Yun crossed his arms. “Any apology she could give me wouldn’t fix the damage she’s done.”
“She was willing to sacrifice herself to you, you know. She was willing to die to you, even if it was for a reason separate from your own goal.” Kyoshi said.
“Really?” It was the first Yun was hearing of anything like it. “Why?”
“She believed that if she died, your bloodlust would be satisfied Is that true? If Hei-Ran were to die, would you stop there?”
“I don’t know.” Yun sighed, leaning over the table. “I don’t know. Hei-Ran wasn’t the only one who wronged me.”
“Bloodshed isn’t the only way to make amends.”
“It’s the most efficient. And you’re a hypocrite- you helped me kill Jianzhu.”
“I’m- it’s not like that. Not everyone is Jianzhu. Lives have meaning, and weight. You can’t just go around picking who lives and who-” She cut herself off before she said anymore.
“When I kill someone, I’m final about it.” Yun scoffed. “I don’t spare their life and play games with them before sending them off to be executed by decision of the jury.”
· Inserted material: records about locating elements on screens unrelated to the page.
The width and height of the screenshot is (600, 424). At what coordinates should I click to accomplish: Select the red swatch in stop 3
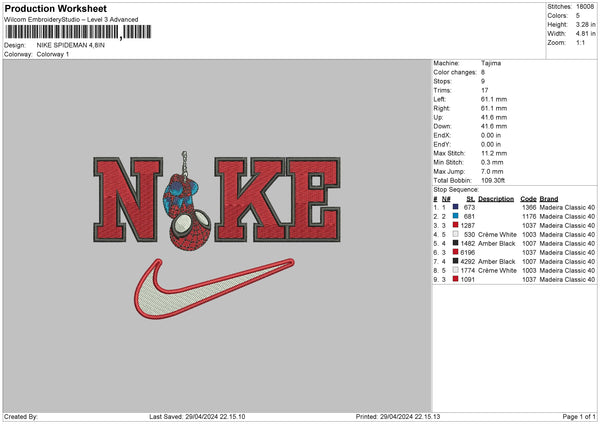click(x=456, y=225)
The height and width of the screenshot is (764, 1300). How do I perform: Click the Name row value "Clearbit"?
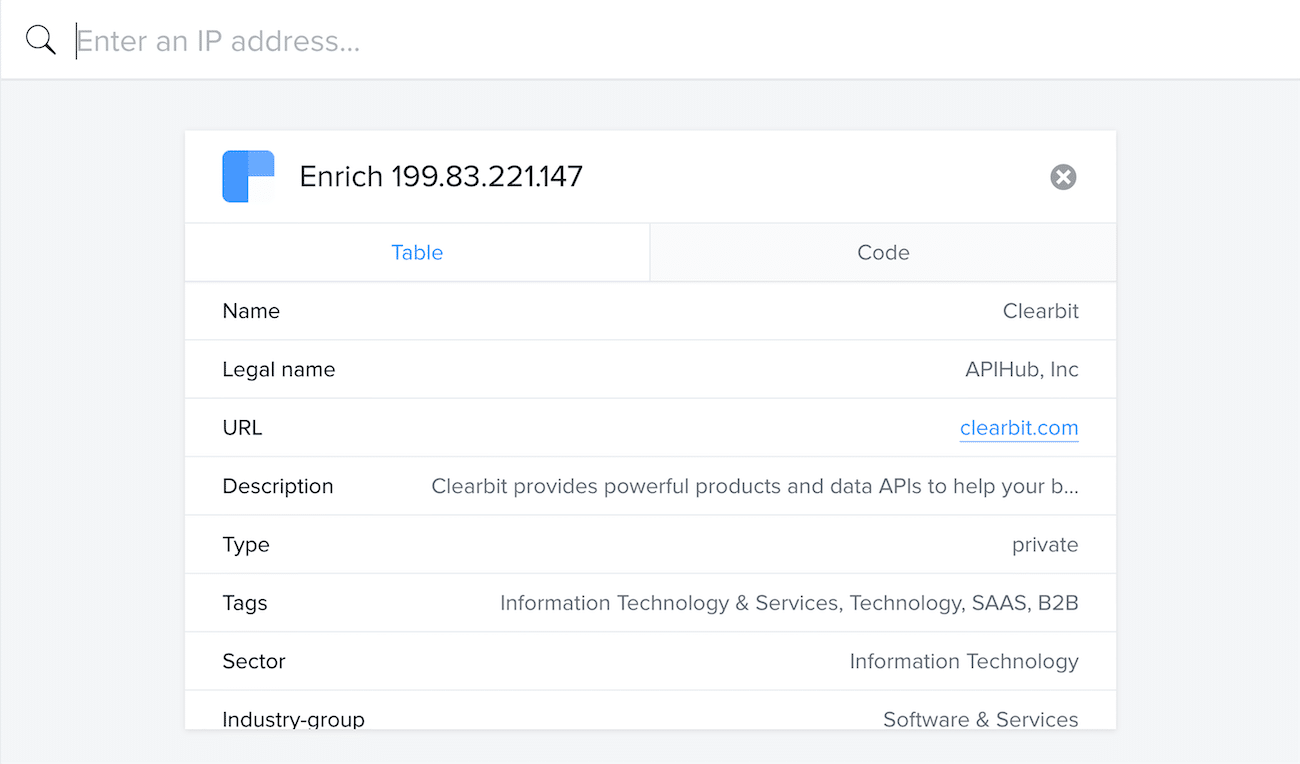click(1040, 311)
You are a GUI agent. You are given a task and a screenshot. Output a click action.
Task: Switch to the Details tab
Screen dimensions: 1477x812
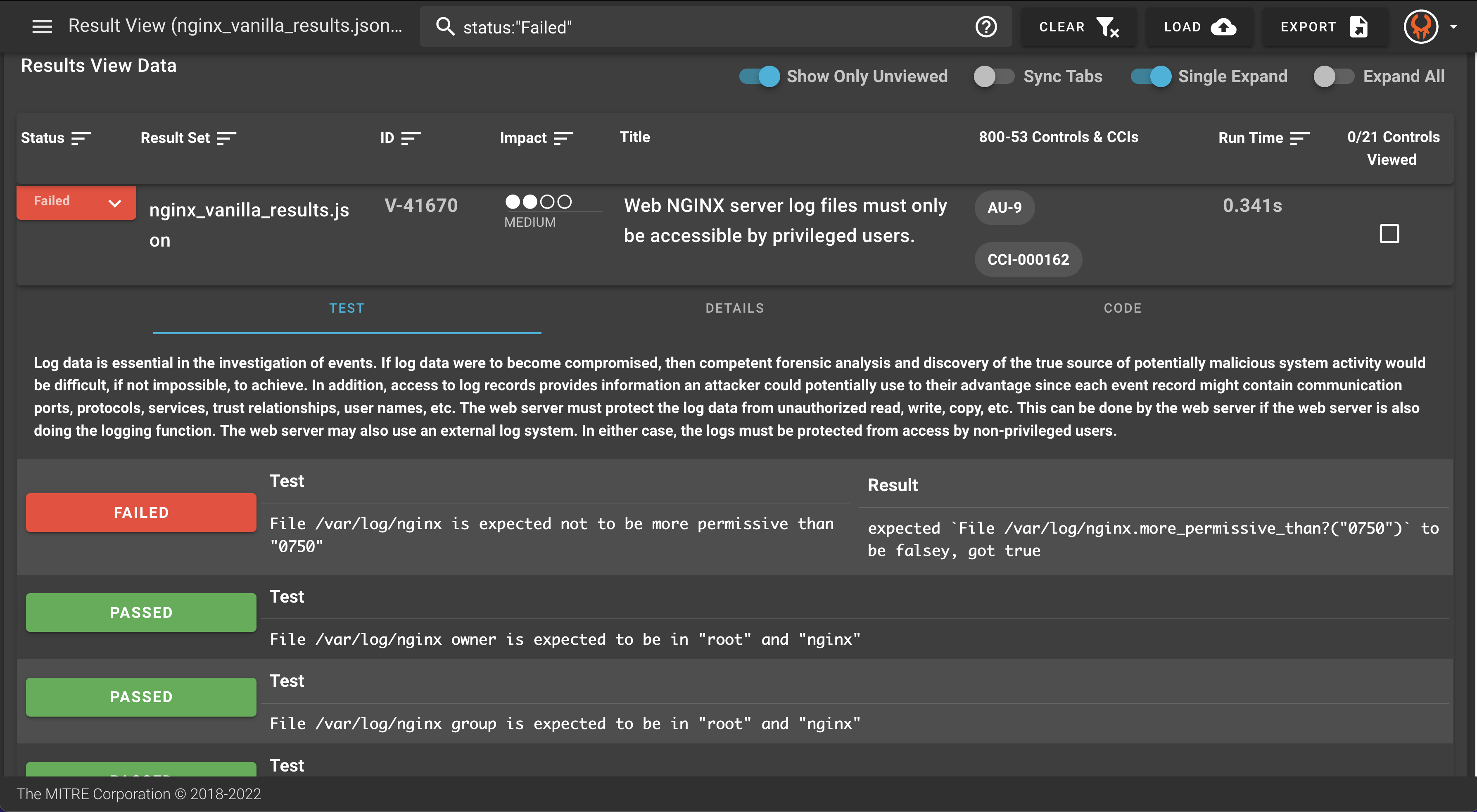pos(734,309)
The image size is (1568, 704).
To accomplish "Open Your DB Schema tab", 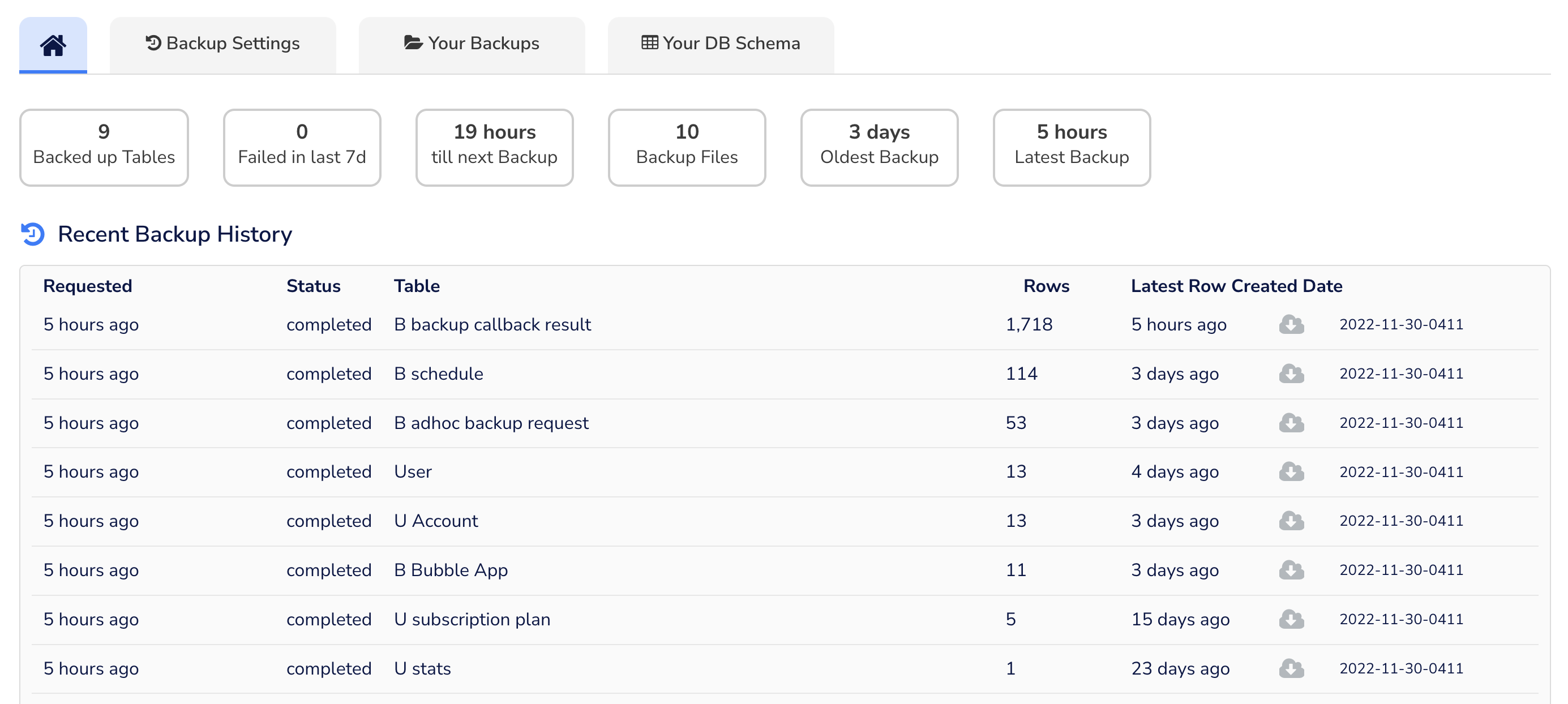I will (721, 44).
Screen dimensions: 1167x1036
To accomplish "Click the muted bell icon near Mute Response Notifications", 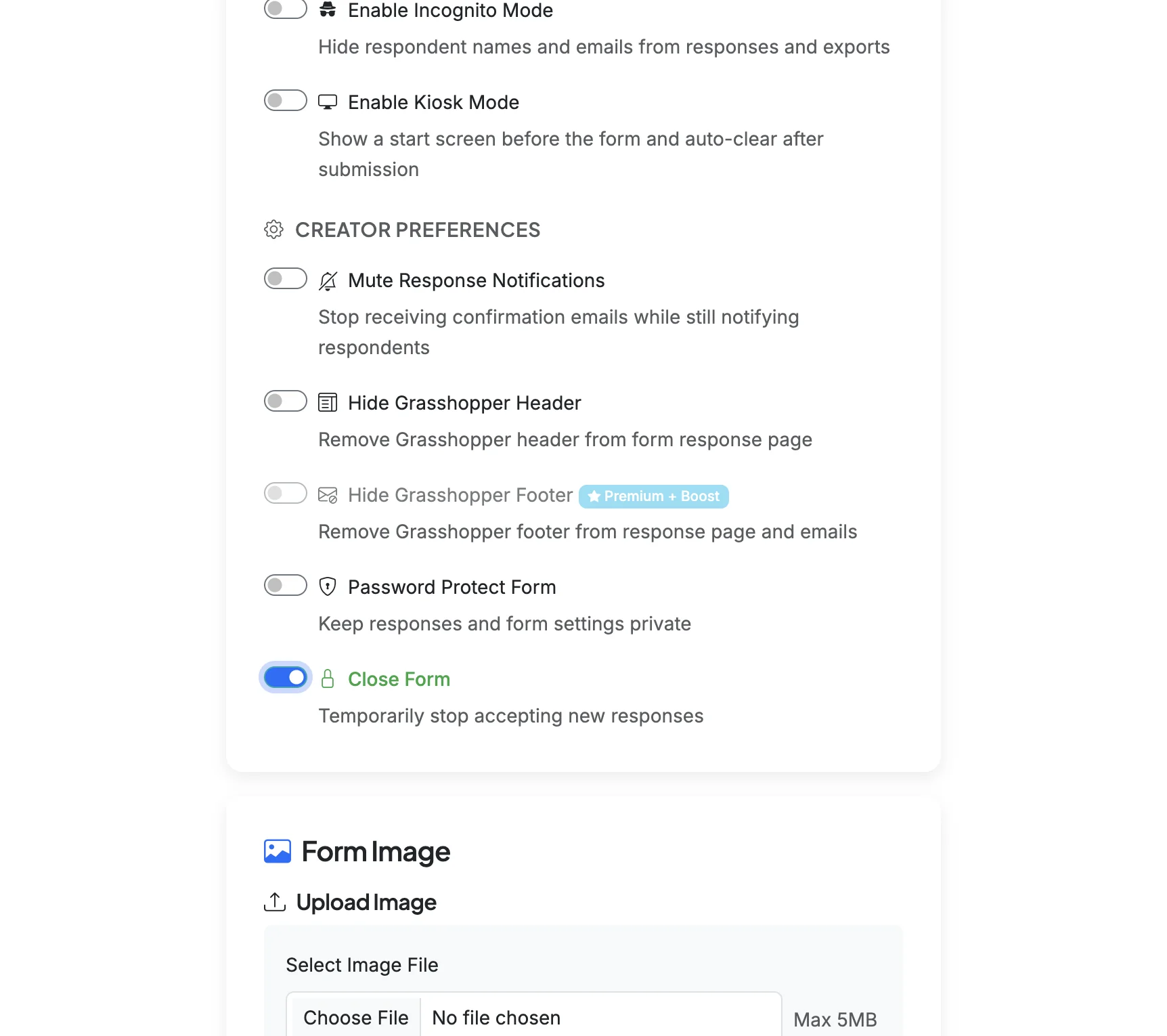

“Your trial will be fair, I assure it.” Kyoshi ran her fingers through her hair, threatening to pull it all out. “And I’m hoping you aren’t sentenced to death. I’m hoping you’re able to grow.”
Yun didn’t answer, studying the distress painted across Kyoshi’s face. It was as distinct as her mask of white and red.
“I need you to make me a promise.”
Yun raised an eyebrow.
“Hei-Ran is here, she came with Atuat. She doesn’t know that you’re here yet, or that you’re even alive. I need you to promise not to kill her, or anyone else while we’re here.”
“I mean, you have your new friends watching my every move-”
“When they aren’t watching you.” Kyoshi snapped. “I need you to keep good morale, even when you aren’t being watched. Can you promise me that?”
“Do I really have a choice?”
“You tell me.”
“Fine. I won’t try to kill her. Or anyone else. That doesn’t mean I’ll be civil and pleasant with her.”
Kyoshi sighed, in weariness or relief. “That’s not what I’m asking of you.” She paused. “But, thank you. It’s a start.”